Non sarà competitivo come quello italiano, ma nel campionato scozzese c’è qualcuno che numeri più alti della Juventus. Il Celtic ha vinto il suo 8° scudetto consecutivo, esattamente come i bianconeri. Ma a Glasgow di stelle sulla maglia ne hanno ben 5: questo, infatti, è il 50° titolo nazionale nella storia del club.

L’obiettivo è ora il Triplete nazionale: dopo scudetto e Coppa di Lega, il 25 maggio c’è la finale di Coppa di Scozia contro gli Hearts. Insomma, un’altra occasione per arricchire un palmares che ha pochi eguali: di Coppe di Lega il Celtic ne ha già 18 e di Coppe di Scozia addirittura 38. A casa nostra la Juventus, che non può difendere il trofeo, è ferma a 11…

Rende ancora tutto più poetico il ricordo delle difficoltà invernali, quando Brendan Rodgers lasciò il club e la dirigenza fu costretta a ridare la squadra in mano a Neil Lennon, ex giocatore, che aveva guidato la sua storica squadra tra il 2010 e il 2014. Meno poetico è il fatto che a Glasgow stiano pensando di non confermarlo – è ancora allenatore ad interim – per offrire la panchina a Josè Mourinho. Un gesto poco sportivo, che macchierebbe una stagione risollevata nel migliore dei modi.

Lo scudetto riaccende anche una delle rivalità più antiche e pericolose del pallone, quella leggendaria con i cugini dei Rangers, secondi a -11. Sono proprio loro ad avere il record mondiale di scudetti in una sola nazione. Sono 54, l’ultimo nel 2011. In più hanno in bacheca meno Coppe di Scozia (33) ma più Coppe di Lega (27). Uno scontro secolare a suon di trofei che non accenna a fermarsi.

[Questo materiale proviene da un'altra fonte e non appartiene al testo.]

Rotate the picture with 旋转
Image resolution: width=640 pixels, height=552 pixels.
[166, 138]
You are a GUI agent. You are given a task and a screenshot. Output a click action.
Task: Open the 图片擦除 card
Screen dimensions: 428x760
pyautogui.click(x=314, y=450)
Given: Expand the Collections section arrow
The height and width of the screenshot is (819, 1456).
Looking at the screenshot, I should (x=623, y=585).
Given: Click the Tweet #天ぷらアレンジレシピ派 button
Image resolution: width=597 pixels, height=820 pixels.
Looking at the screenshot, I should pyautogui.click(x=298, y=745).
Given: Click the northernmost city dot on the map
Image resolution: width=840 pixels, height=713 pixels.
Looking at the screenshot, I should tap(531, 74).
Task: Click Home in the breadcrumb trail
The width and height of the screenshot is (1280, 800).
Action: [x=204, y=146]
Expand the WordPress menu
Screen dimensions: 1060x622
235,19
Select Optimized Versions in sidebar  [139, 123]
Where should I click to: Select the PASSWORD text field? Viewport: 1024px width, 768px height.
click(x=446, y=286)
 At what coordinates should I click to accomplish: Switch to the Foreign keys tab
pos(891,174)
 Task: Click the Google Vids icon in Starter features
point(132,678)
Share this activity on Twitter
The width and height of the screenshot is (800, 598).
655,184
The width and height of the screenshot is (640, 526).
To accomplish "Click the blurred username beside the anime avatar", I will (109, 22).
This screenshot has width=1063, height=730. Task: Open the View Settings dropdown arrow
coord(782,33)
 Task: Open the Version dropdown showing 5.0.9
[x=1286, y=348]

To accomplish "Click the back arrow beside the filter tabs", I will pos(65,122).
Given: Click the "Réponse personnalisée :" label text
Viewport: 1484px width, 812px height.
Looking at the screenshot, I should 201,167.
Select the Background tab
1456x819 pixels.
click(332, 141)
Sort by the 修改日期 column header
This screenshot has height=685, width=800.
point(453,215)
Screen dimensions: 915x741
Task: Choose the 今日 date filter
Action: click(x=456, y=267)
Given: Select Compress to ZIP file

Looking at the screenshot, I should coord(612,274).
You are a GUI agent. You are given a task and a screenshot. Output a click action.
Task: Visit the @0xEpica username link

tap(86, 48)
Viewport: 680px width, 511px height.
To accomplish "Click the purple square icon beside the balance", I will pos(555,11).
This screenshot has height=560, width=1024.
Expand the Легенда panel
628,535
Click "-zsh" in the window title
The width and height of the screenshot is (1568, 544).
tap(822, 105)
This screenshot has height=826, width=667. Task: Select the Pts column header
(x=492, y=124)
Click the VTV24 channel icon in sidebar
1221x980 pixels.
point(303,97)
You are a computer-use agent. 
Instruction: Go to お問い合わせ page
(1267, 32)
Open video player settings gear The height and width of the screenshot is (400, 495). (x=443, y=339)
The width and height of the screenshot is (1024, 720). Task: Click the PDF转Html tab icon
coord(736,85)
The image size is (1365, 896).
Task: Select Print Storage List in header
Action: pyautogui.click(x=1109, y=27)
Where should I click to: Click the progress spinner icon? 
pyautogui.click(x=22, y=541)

Quello che manca al Celtic – e a tutto il calcio scozzese – sono dei tangibili progressi in campo europeo. La Champions vinta nel 1967 rimane l’unica coppa europea mai conquistata da un club del Paese. Eliminati ai preliminari dall’Aek Atene, i biancoverdi sono scesi in Europa League, dove sono stati battuti dal Valencia ai sedicesimi. Nel 2015 fu l’Inter a escluderli agli ottavi di El, mentre in Champions negli ultimi vent’anni ha raggiunto tre volte gli ottavi – nel 2007 contro il Milan, nel 2008 contro il Barcellona e nel 2013 contro la Juventus.